> **TASK ITEM**: Retype the records in full, exactly as they stand.

○ ○ ○ ○

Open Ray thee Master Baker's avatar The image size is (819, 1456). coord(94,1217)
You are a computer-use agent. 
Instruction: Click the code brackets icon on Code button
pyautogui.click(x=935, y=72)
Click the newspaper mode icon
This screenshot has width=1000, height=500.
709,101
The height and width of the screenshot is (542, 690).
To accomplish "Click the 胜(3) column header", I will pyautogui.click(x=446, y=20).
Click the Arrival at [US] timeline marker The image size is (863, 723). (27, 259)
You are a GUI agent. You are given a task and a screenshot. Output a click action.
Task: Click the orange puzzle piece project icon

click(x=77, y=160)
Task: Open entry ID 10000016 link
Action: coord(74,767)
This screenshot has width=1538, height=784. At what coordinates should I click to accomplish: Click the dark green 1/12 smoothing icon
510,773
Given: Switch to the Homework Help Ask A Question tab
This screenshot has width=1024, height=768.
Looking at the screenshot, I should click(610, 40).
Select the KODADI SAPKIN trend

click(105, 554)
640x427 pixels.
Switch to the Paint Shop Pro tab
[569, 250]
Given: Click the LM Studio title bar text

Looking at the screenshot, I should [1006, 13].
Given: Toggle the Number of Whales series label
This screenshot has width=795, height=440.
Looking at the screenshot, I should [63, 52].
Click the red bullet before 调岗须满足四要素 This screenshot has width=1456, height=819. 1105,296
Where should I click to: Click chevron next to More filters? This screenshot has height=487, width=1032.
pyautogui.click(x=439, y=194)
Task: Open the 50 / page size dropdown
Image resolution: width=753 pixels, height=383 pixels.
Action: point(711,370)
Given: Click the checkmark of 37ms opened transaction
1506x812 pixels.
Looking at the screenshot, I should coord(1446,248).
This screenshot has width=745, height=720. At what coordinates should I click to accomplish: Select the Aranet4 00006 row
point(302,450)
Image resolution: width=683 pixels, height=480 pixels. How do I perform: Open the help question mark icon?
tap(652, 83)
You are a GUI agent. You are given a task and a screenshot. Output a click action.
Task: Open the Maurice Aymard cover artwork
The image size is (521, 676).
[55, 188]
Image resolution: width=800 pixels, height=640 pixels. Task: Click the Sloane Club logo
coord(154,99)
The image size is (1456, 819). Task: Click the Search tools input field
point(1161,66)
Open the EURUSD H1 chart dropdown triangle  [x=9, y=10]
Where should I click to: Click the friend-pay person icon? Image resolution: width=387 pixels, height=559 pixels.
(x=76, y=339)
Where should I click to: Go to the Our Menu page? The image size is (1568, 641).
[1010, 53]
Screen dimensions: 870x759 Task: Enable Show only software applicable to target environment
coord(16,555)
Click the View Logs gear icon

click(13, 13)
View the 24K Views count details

○ ○ ○ ○

> **RESULT**:
Open Ray thee Master Baker's avatar The image size is (819, 1456). coord(94,1217)
You are a computer-use agent. 
Instruction: Click the code brackets icon on Code button
pyautogui.click(x=935, y=72)
Click the newspaper mode icon
This screenshot has width=1000, height=500.
709,101
The height and width of the screenshot is (542, 690).
To accomplish "Click the 胜(3) column header", I will pyautogui.click(x=446, y=20).
Click the Arrival at [US] timeline marker The image size is (863, 723). (27, 259)
You are a GUI agent. You are given a task and a screenshot. Output a click action.
Task: Click the orange puzzle piece project icon

click(x=77, y=160)
Task: Open entry ID 10000016 link
Action: coord(74,767)
This screenshot has width=1538, height=784. At what coordinates should I click to accomplish: Click the dark green 1/12 smoothing icon
510,773
Given: Switch to the Homework Help Ask A Question tab
This screenshot has width=1024, height=768.
Looking at the screenshot, I should click(610, 40).
Select the KODADI SAPKIN trend

click(105, 554)
640x427 pixels.
Switch to the Paint Shop Pro tab
[569, 250]
Given: Click the LM Studio title bar text

Looking at the screenshot, I should [1006, 13].
Given: Toggle the Number of Whales series label
This screenshot has width=795, height=440.
Looking at the screenshot, I should [63, 52].
Click the red bullet before 调岗须满足四要素 This screenshot has width=1456, height=819. 1105,296
Where should I click to: Click chevron next to More filters? This screenshot has height=487, width=1032.
pyautogui.click(x=439, y=194)
Task: Open the 50 / page size dropdown
Image resolution: width=753 pixels, height=383 pixels.
Action: point(711,370)
Given: Click the checkmark of 37ms opened transaction
1506x812 pixels.
Looking at the screenshot, I should coord(1446,248).
This screenshot has width=745, height=720. At what coordinates should I click to accomplish: Select the Aranet4 00006 row
point(302,450)
Image resolution: width=683 pixels, height=480 pixels. How do I perform: Open the help question mark icon?
tap(652, 83)
You are a GUI agent. You are given a task and a screenshot. Output a click action.
Task: Open the Maurice Aymard cover artwork
The image size is (521, 676).
[55, 188]
Image resolution: width=800 pixels, height=640 pixels. Task: Click the Sloane Club logo
coord(154,99)
The image size is (1456, 819). Task: Click the Search tools input field
point(1161,66)
Open the EURUSD H1 chart dropdown triangle  [x=9, y=10]
Where should I click to: Click the friend-pay person icon? Image resolution: width=387 pixels, height=559 pixels.
(x=76, y=339)
Where should I click to: Go to the Our Menu page? The image size is (1568, 641).
[1010, 53]
Screen dimensions: 870x759 Task: Enable Show only software applicable to target environment
coord(16,555)
Click the View Logs gear icon

click(13, 13)
View the 24K Views count details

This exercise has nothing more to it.